Today we remember these holy prophets. There are actually two commemorations on this first Sunday of the Great Fast. Today is the Sunday of Orthodoxy, which celebrates the restoration of the holy icons after the triumph of orthodoxy over iconoclasm. But even before that, this Sunday was set aside in memory of the holy prophets. That is why our readings today make mention of the prophets. Philip says to Nathanael of Jesus, “We have found him of whom Moses in the law and also the prophets wrote” (John 1:45). I daresay our lectionary is older that the Sunday of Orthodoxy. But God is with us in the Church, and so I also daresay that the bringing together of the prophets and the icons is no meaningless thing. St. John of Damascus is showing us a way that these two commemorations are related. The prophets, you see, were the first to see God in images, as well as to hear his word. They were the first iconodules, the first to venerate icons.
For example, St. John points out that “the burning bush was an image of the Mother of God.”

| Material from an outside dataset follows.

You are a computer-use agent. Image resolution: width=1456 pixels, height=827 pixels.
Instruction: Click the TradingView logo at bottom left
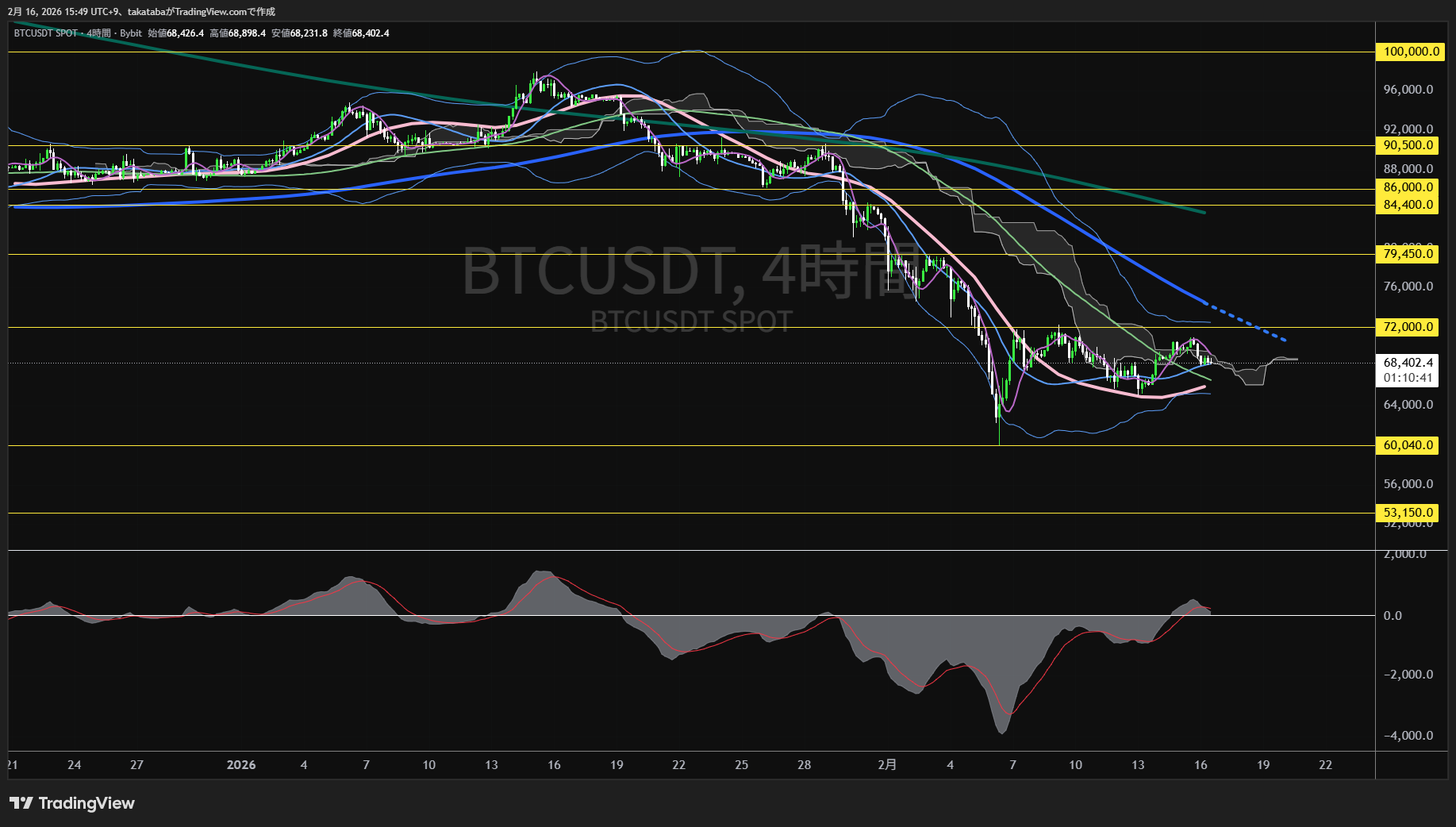tap(71, 803)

You see, the bush burned but was not consumed and the Theotokos conceived and bore God, yet remained a virgin.
“When Moses wanted to approach [the burning bush], God said to him: ‘Put off your shoes from your feet, for the place on which you are standing is holy ground.’ [Exod. 3:5] If the ground on which Moses saw the image of the Mother of God was holy, how much more holy will the image itself be!”
The holy images are worthy of great veneration. They are a means through which we can experience God, by his grace.
Moses we also call the God-seer, for he saw the back of the Lord when his glory had passed by him (Ex 33:18-23). The fact that the Lord would not let Moses see his “face” but only his “back” is a metaphor for the reality that the prophets could not “see God in his true being,” as St. John writes, “but in his image.” The image becomes the way for us to venerate God without being destroyed by the power of his glory. “No one may see the face of God and live” (Ex 33:20). The honor we pay to the image passes to what the image represents, as says St. Basil, to God himself. Therefore, the image is a necessary part of our worship.
[i] St. John Damascene, On the Orthodox Faith, 4, 16 (PG94, 1168ff.); Discourses on Images, 2, 16ff. (PG94, 1301ff.)